I think that studying is a very personal thing. If, like me, you find that just reading and writing and going through exercises is very difficult and demotivating I have a few tips.
Replace the act of writing with the creation of something. Your own 'study system' if you will. For me I use a third party PDF reader (foxit) to speed read and annotate my lecture notes, copy the highlights onto a pad/whiteboard and summarise them and the formulae in aural notes that I then upload to www.meds-place.com/maths.php. The next day I listen back through, copy out all of the formulae and add as many as I can in the same fashion. After this ritual is performed I attempt example questions and then exam papers.
This daily ritual can be split, shrunk, expanded as I need; depending on the events of the day. I also repeat this daily (if there's time) for maths revision. The priority being which exam is the closest, or which I feel weakest on.
I can happily study 4-8+ hours straight in this fashion.
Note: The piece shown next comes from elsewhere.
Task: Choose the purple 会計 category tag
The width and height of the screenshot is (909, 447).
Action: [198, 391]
Of course I take breaks at convenient intervals and make sure I get outside and get exercise.
I also find that it helps to change my scenery sometimes. Considering all I need is my laptop, notepad and pencil case, this is really easy.
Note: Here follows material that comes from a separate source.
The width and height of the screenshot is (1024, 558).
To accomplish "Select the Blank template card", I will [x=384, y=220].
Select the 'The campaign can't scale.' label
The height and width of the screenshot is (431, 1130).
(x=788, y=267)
Some other things I've discovered:
- Get Evernote and keep your notes there. You can access PDFs from smartphones in this way.
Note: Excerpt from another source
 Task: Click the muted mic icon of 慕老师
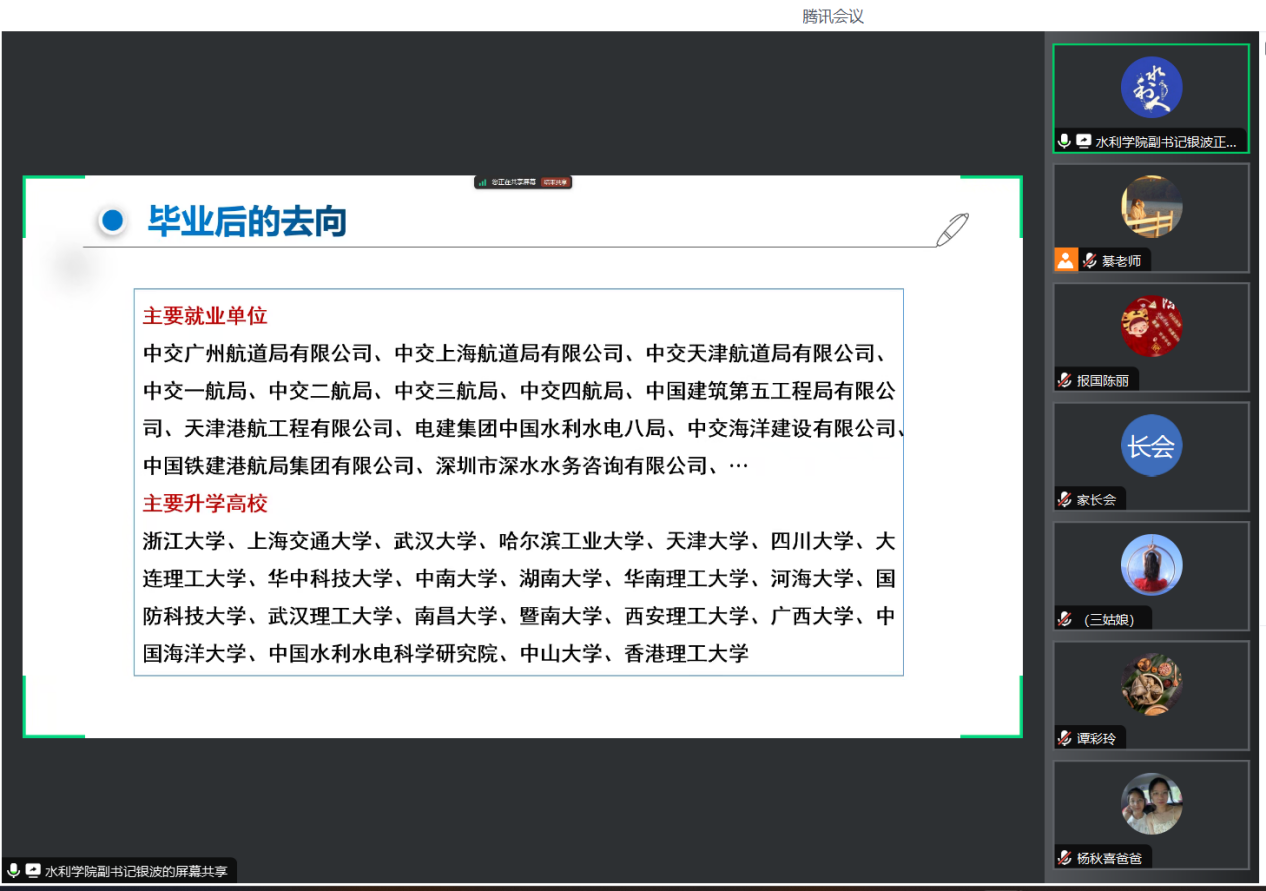(1089, 261)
- Get a mini whiteboard to do practice questions on. You'll save a buttload of paper. The act of writing it down is way more useful than the act of reading them again.
- Combine rote learning with understanding. If you are overwhelmed by something learn the formula/equations by rote, then read each day on it and attempt questions. This will lead you gently to the lightbulb moment.
and last but not least:
- Don't procrastinate too long on random blog posts...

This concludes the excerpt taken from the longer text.